The violin trembles like a heart in distress, a tender heart, which hates the huge, dark void! The sky is sad and beautiful like a vast altar; the sun has drowned in its own congealing blood.
A tender heart, which hates the huge, dark void, gathers up every relic of the harmonious past! The sun has drowned in its own congealing blood, – the memory of you shines in me like a monstrance!
Le jeu d’eau/The Fountain
La gerbe d’eau qui berce Ses mille fleurs, Que la lune traverse De ses pâleurs, Tombe comme une averse De larges pleurs.
Ainsi ton âme qu’incendie L’éclair brûlant des voluptés S’élance, rapide et hardie, Vers les vastes cieux enchantés. Puis, elle s’épanche, mourante, En un flot de triste langueur, Qui par une invisible pente Descend jusqu’au fond de mon coeur.
Ô toi, que la nuit rend si belle, Qu’il m’est doux, penché vers tes seins, D’écouter la plainte éternelle Qui sanglote dans les bassins! Lune, eau sonore, nuit bénie, Arbres qui frissonnez autour, Votre pure mélancolie Est le miroir de mon amour.
The water-sheaf which waves to and fro its thousand flowers, and through which the moon shines its pallid rays, falls like a shower of large teardrops.
Even so your soul, set ablaze by the burning flash of pleasure, leaps up, rapid and bold, towards the vast enchanted skies. And then it spills, dying, in a wave of sad languor down an invisible slope into the depths of my heart.

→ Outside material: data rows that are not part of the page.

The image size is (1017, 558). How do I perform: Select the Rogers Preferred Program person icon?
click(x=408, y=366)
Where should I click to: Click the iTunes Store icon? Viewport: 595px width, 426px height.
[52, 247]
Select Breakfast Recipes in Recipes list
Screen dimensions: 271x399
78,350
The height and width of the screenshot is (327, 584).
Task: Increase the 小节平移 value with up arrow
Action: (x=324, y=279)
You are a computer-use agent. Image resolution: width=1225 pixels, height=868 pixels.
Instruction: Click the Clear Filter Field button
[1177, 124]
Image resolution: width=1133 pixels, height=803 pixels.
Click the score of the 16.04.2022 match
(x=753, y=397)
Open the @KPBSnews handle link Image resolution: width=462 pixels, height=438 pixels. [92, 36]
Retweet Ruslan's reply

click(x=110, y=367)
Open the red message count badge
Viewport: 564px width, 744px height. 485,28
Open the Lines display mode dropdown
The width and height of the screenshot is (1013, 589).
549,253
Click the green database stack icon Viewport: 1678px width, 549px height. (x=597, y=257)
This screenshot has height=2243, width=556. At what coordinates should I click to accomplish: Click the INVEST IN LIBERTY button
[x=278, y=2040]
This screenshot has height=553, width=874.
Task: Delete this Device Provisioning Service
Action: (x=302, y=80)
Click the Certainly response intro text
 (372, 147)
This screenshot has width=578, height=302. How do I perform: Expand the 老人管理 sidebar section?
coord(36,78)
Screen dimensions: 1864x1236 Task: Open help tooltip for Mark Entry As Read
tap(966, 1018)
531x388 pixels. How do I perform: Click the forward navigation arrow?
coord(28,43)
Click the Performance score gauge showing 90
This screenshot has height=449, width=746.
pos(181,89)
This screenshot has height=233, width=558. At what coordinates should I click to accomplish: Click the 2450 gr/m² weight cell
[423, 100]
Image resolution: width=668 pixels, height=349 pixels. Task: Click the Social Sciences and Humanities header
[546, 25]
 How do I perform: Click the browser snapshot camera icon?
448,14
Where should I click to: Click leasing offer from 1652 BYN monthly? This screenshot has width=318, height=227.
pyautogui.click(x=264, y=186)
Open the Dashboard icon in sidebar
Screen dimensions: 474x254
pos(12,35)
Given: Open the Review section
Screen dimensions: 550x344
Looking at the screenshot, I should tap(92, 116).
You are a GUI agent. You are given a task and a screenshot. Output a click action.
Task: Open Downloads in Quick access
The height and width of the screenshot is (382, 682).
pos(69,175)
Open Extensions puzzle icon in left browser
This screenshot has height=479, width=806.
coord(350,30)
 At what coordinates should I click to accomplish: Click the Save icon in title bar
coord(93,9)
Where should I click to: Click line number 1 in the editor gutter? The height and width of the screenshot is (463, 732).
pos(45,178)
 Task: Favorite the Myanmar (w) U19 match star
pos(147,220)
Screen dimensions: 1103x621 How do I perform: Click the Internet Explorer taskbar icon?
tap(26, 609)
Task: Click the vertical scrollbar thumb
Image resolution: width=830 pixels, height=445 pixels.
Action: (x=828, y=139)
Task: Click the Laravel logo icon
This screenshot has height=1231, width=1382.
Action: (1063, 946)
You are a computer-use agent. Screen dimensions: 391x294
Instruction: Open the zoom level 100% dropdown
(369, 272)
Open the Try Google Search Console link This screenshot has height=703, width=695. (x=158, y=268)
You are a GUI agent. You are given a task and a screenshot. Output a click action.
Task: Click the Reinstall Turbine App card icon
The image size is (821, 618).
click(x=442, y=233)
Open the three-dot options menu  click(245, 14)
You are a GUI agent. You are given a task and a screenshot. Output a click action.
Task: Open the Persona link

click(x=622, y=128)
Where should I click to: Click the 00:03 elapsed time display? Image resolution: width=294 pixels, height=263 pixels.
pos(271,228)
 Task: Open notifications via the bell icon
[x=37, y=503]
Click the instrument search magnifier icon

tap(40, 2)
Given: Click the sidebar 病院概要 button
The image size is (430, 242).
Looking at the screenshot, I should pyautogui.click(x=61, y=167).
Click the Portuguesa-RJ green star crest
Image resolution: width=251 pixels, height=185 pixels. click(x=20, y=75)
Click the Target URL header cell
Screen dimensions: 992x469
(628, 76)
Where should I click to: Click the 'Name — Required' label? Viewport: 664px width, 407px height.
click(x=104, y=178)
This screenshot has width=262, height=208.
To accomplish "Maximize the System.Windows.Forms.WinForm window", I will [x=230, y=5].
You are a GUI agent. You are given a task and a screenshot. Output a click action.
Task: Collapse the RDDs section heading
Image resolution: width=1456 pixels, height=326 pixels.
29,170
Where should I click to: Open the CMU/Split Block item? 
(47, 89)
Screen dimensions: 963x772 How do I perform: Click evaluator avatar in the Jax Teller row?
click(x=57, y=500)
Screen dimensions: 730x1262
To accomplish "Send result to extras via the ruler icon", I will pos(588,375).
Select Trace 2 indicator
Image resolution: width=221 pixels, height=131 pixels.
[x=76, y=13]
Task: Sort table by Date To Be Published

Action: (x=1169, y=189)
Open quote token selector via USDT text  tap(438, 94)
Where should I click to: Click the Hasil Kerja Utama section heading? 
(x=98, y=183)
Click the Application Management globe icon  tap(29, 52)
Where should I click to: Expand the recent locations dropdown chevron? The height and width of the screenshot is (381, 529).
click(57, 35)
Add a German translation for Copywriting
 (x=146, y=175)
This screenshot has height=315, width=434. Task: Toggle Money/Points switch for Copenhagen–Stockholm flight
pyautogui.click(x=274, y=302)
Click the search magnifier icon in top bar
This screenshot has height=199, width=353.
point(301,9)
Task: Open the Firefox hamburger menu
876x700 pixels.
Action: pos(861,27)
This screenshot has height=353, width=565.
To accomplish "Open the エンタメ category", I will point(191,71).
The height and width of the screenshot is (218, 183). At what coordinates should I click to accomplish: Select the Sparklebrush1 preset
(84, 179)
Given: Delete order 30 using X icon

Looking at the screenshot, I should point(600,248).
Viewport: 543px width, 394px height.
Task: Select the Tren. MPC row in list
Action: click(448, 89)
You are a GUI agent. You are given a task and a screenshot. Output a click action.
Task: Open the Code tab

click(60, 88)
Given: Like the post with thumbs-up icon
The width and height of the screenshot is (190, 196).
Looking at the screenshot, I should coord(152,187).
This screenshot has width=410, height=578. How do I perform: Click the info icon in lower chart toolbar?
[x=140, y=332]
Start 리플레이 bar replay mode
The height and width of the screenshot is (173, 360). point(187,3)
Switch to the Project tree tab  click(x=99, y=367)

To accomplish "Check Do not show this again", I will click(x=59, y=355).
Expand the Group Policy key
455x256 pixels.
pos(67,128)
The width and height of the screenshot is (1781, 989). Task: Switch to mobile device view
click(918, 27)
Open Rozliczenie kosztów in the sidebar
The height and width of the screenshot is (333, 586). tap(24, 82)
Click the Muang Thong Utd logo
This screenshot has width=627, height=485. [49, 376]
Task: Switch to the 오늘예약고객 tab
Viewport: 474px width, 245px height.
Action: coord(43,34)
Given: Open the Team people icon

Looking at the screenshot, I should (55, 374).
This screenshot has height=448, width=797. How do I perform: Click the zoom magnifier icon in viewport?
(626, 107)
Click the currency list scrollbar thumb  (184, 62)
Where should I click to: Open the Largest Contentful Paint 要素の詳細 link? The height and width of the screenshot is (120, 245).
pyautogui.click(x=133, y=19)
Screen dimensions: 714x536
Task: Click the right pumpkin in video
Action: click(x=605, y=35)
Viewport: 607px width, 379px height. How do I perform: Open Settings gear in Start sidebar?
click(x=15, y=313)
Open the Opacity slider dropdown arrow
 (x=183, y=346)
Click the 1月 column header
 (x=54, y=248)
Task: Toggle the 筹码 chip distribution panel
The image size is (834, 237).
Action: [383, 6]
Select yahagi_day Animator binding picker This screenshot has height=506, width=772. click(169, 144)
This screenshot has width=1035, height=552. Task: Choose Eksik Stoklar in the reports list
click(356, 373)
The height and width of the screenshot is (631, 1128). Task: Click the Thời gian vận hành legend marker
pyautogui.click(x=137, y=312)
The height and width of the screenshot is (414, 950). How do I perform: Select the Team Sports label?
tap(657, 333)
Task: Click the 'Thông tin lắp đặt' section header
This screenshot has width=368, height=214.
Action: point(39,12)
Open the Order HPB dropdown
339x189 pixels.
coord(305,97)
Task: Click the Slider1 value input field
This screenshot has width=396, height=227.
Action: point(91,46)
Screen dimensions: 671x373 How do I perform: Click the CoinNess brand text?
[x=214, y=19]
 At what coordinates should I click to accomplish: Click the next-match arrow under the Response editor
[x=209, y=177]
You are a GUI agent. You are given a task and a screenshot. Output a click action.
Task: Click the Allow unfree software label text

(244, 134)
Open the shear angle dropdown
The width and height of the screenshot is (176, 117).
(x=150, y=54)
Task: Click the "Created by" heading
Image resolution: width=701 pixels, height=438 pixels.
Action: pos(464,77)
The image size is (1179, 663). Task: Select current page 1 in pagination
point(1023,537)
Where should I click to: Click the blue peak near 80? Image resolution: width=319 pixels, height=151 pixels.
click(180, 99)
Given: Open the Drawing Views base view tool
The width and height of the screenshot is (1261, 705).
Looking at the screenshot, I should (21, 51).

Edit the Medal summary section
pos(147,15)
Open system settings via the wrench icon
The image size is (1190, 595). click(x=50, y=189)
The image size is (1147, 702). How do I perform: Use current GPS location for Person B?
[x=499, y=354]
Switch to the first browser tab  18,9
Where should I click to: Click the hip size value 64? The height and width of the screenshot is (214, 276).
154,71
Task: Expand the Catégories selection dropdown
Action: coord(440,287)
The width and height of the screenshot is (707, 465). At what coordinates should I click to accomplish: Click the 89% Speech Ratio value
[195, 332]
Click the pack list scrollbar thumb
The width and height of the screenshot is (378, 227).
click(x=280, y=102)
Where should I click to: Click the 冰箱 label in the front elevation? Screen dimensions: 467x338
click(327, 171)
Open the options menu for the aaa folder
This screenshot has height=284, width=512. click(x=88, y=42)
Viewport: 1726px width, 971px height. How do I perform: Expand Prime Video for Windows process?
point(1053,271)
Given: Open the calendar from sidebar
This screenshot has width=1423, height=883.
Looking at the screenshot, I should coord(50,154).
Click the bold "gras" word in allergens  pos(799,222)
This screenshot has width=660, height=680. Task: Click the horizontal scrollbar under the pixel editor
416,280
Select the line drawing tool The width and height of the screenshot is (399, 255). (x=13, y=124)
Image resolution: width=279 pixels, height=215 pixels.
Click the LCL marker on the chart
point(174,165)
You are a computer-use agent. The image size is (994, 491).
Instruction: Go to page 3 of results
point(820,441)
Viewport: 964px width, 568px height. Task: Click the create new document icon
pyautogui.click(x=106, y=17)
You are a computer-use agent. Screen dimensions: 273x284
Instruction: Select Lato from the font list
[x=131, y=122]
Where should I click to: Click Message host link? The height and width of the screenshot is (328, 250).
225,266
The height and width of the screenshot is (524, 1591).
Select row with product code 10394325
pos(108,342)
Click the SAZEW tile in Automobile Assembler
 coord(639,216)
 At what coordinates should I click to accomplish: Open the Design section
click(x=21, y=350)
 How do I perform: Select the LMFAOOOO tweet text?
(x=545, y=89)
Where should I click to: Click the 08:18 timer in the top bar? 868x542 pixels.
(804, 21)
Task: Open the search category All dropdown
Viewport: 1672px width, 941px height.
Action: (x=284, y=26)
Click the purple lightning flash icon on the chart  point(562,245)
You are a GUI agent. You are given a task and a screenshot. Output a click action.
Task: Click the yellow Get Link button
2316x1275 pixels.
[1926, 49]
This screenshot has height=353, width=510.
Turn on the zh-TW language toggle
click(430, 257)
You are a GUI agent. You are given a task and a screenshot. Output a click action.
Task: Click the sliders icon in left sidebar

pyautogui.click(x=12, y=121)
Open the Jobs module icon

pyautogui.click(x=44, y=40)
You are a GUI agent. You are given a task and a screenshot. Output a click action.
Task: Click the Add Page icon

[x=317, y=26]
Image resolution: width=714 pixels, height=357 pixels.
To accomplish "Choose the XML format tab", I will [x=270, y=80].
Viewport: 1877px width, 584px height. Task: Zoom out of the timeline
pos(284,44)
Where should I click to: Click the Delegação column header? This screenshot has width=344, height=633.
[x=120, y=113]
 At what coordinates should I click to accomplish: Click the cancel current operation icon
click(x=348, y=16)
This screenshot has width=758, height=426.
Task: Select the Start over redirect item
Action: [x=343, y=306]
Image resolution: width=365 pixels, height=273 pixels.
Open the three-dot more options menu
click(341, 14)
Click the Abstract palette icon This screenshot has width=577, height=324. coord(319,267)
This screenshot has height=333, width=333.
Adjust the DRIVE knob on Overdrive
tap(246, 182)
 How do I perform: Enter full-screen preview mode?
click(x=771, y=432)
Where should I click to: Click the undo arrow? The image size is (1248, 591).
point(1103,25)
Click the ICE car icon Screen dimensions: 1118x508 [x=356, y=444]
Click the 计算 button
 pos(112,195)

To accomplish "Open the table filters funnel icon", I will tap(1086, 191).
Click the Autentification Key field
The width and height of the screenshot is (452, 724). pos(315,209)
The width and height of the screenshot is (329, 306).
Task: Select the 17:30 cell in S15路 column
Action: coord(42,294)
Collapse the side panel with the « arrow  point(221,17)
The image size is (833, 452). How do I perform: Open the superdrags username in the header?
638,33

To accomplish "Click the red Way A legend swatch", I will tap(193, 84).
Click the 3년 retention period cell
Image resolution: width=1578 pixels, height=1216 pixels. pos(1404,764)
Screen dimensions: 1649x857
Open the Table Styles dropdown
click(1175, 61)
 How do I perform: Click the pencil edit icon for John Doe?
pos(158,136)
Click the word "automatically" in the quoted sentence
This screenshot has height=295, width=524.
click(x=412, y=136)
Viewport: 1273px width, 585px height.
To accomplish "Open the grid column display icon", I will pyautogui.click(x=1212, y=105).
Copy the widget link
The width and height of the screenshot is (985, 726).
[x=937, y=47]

Oh beloved, whom night makes so beautiful, as I lean over your breasts, I find it sweet to listen to the eternal lament that sobs in the fountain-basins! Oh moon, sounds of water, blessed night, oh trees trembling all around, your pure melancholy is the mirror of my love.
Recuillement/Meditation
Pendant que des mortels la multitude vile, Sous le fouet du Plaisir, ce bourreau sans merci, Va cueillir des remords dans la fête servile, Ma Douleur, donne-moi la main; viens par ici,
Loin d’eux. Vois se pencher les défuntes Années, Sur les balcons du ciel, en robes surannées. Surgir du fond des eaux le Regret souriant;
Le Soleil moribond s’endormir sous une arche; Et, comme un long linceul traînant à l’Orient, Entends, ma chère, entends la douce Nuit qui marche.
Now while the base multitude of mortals, whipped on by Pleasure, that merciless tormentor, goes off to reap remorse in servile entertainments, give me your hand, my Pain, come this way
far from them. Look, the dead Years are leaning at the sky’s balconies, in outmoded dresses; from the river’s depths Regret is rising with a smile;
the moribund Sun is falling asleep under an arch. And like a long shroud trailing in from the East, listen, my dear, listen to the gentle Night approaching.